# [Task description]
Copy out, precisely as given, the lines from the line with "[Guide] (28, 22)" to the end of the entries that follow.
=== Source material ===
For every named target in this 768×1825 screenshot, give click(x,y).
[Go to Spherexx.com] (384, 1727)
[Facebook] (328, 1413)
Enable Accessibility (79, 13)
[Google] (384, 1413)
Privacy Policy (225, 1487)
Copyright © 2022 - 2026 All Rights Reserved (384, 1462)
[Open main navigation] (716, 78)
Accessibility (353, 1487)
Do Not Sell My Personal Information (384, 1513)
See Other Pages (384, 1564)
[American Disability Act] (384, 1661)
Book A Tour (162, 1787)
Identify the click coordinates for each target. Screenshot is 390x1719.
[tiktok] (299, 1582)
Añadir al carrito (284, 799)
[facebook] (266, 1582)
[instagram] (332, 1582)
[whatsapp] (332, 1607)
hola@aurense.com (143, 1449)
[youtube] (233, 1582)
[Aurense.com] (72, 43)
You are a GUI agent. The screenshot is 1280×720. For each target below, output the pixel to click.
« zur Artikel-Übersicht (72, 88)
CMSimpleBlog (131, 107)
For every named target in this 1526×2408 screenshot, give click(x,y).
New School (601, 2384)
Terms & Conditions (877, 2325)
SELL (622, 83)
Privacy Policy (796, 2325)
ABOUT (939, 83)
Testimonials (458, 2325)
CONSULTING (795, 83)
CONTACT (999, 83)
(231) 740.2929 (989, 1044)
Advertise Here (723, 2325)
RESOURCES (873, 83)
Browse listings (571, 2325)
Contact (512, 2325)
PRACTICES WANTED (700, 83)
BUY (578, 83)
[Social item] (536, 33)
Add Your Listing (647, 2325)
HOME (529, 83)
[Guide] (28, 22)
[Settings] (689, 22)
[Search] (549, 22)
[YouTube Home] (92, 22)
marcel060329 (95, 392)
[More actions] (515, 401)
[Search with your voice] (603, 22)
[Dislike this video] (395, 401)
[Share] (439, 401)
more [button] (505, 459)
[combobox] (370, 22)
===
# [Answer for the task]
[Guide] (28, 22)
[Settings] (689, 22)
[Search] (549, 22)
[YouTube Home] (92, 22)
marcel060329 (95, 392)
[More actions] (515, 401)
[Search with your voice] (603, 22)
[Dislike this video] (395, 401)
[Share] (439, 401)
more [button] (505, 459)
[combobox] (370, 22)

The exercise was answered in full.